A system at equilibrium is placed under stress by adding more reactant. If this reaction has a small equilibrium constant (Keq), how will the addition of this stress affect the equilibrium of this system?

1 Answer
Aug 19, 2017

I can't tell you the multiple choice answer, but that should not matter...

Since #Q < K_(eq)# after the stress, #Q uarr# to resolve the stress by making more products.


Recall that an equilibrium constant for the reaction

#aA + bB -> cC + dD#

is

#K_(eq) = ([C]^c[D]^d)/([A]^a[B]^b)#,

where #a,b,c,d# are the stoichiometric coefficients of #A,B,C,D#, respectively, and #[" "]# indicates molar concentration.

If an equilibrium constant is small, i.e.

#K_(eq) < 1#,

then that means there are more reactants than products before the equilibrium is disturbed.

(Note that in principle, the actual size of #K_(eq)# does not affect which direction the equilibrium shifts given a certain induced stress.)

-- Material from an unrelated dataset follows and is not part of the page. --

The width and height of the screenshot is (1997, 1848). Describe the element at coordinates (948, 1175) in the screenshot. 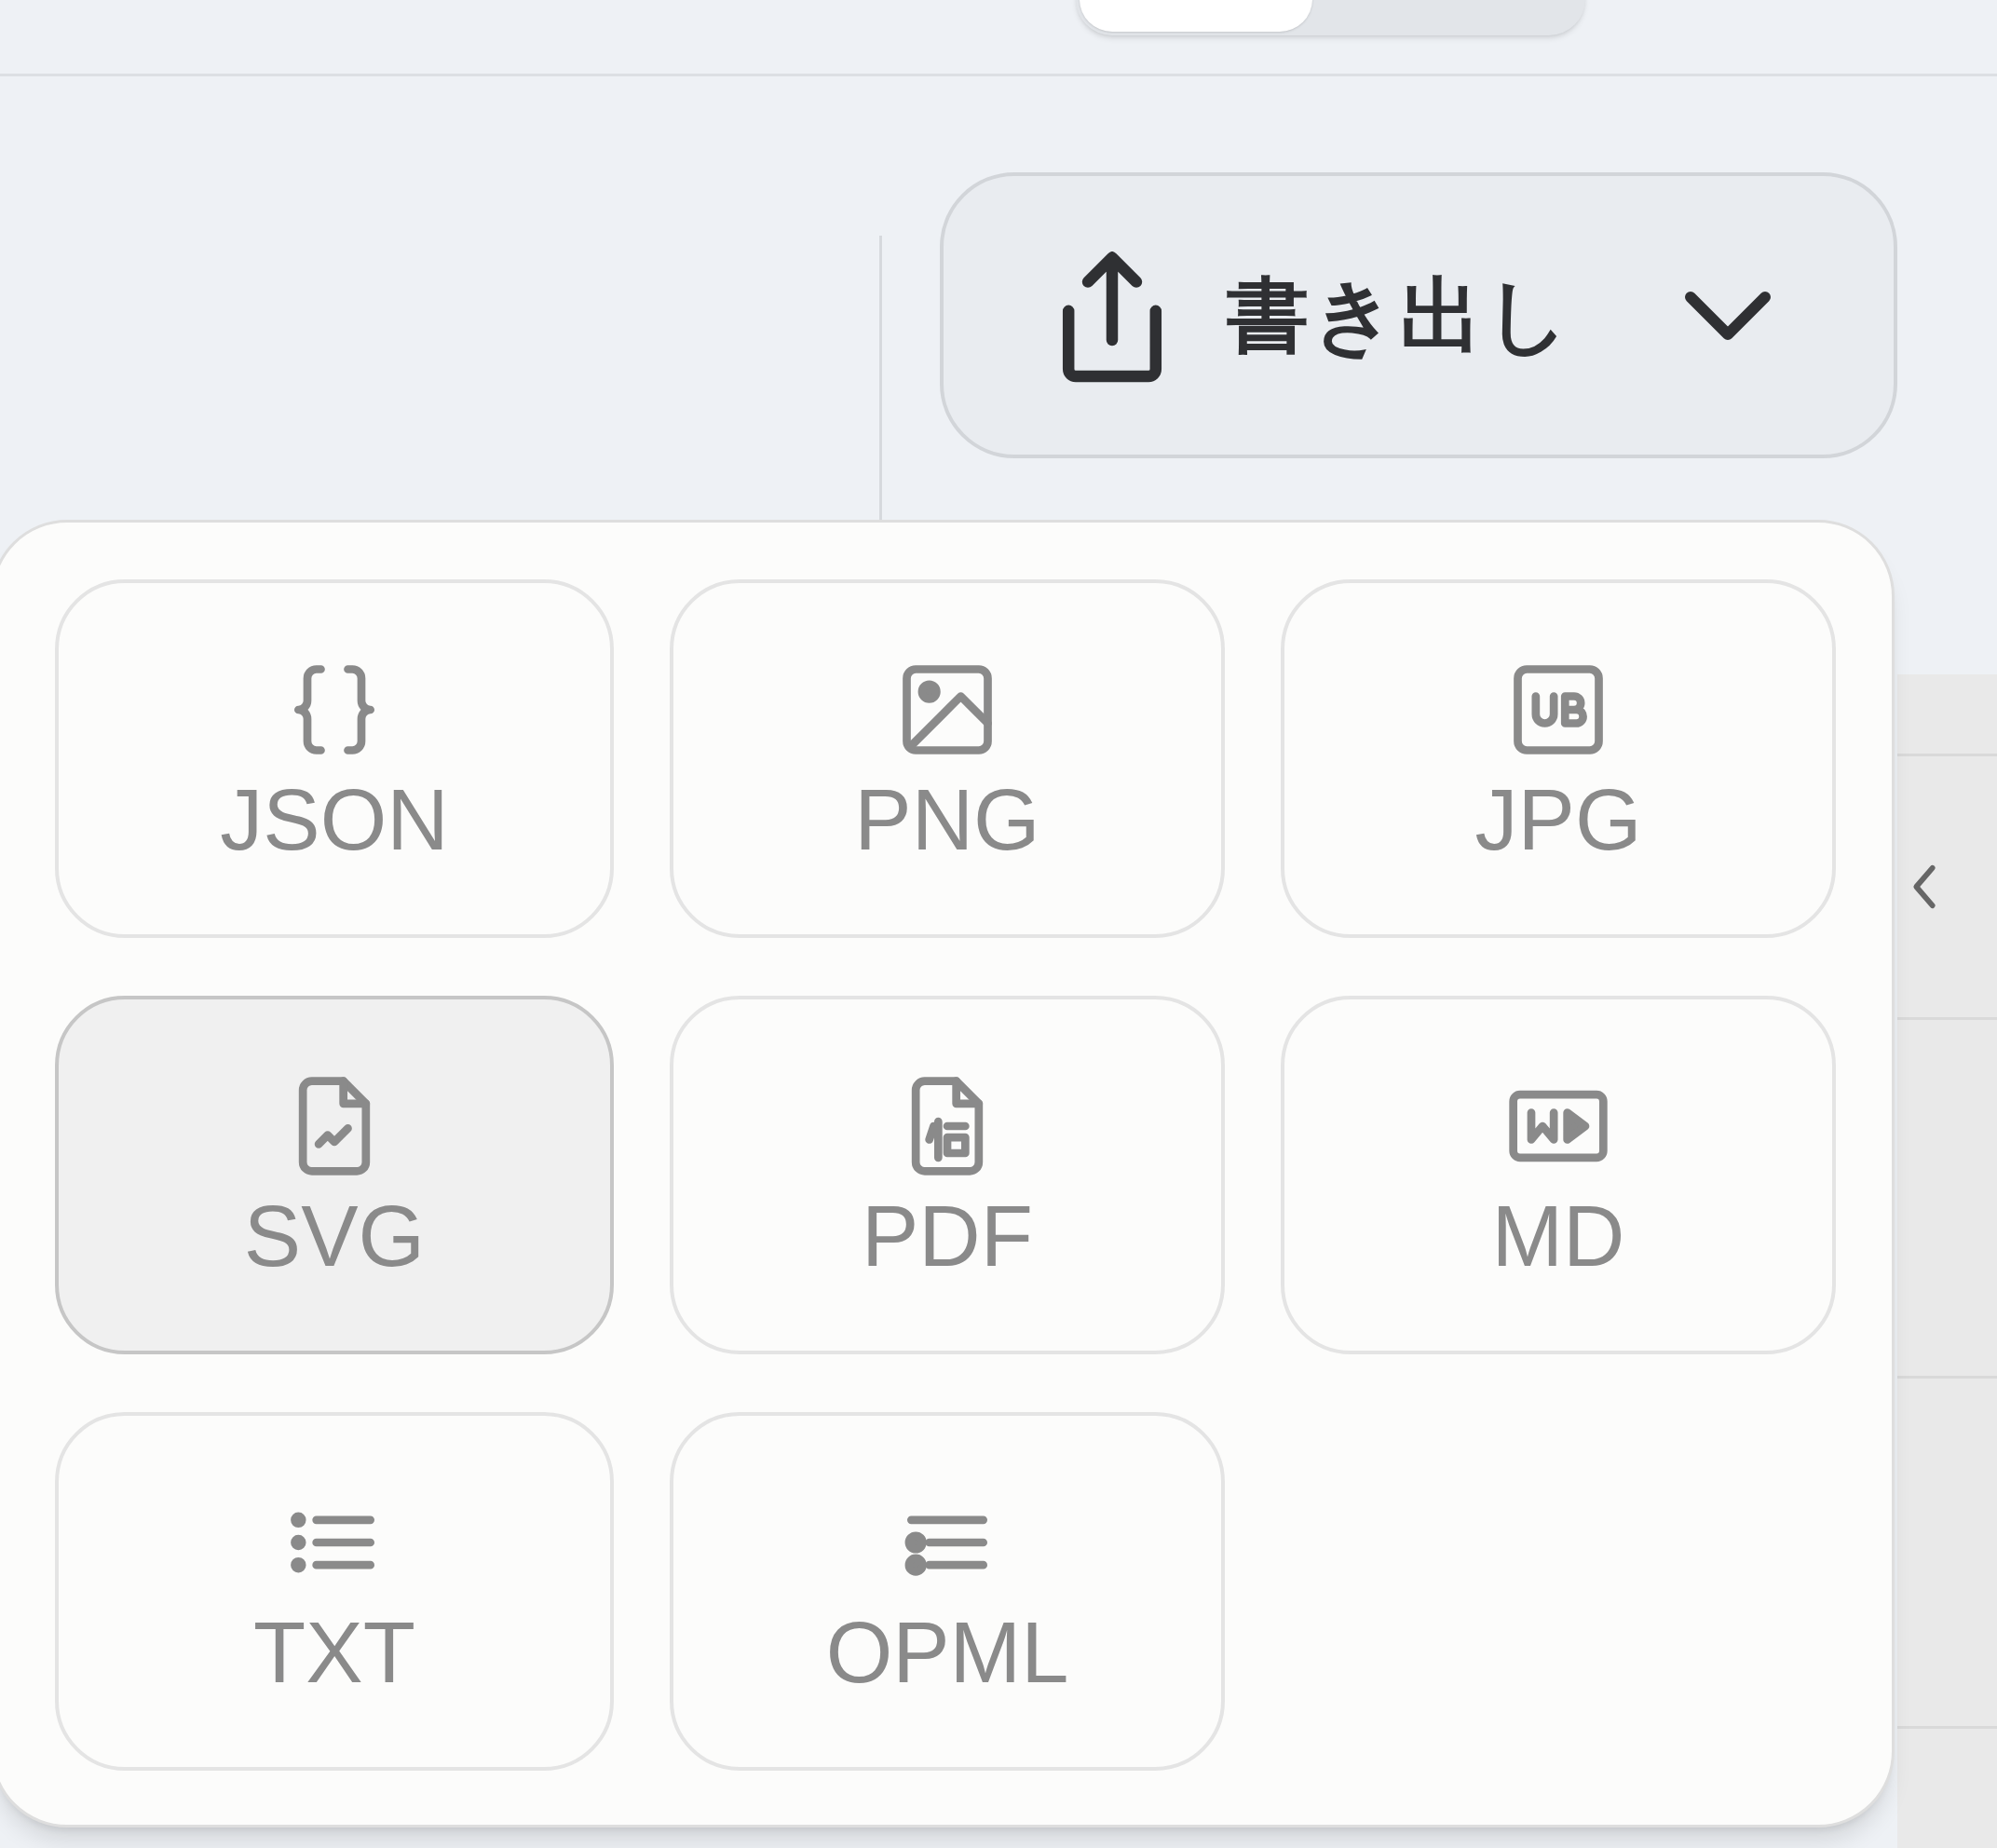

I see `format-option: PDF` at that location.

Adding more reactants initially decreases the reaction quotient #Q# so that #Q < K_(eq)#. This is the stress that was induced.

Since #Q < K_(eq)#, in accordance to Le Chatelier's principle, the equilibrium shifts so that #Q# increases to equal #K_(eq)# again, going against the disturbance. The equilibrium always tries to undo a given disturbance.

That means it will shift to consume more reactants to generate more products.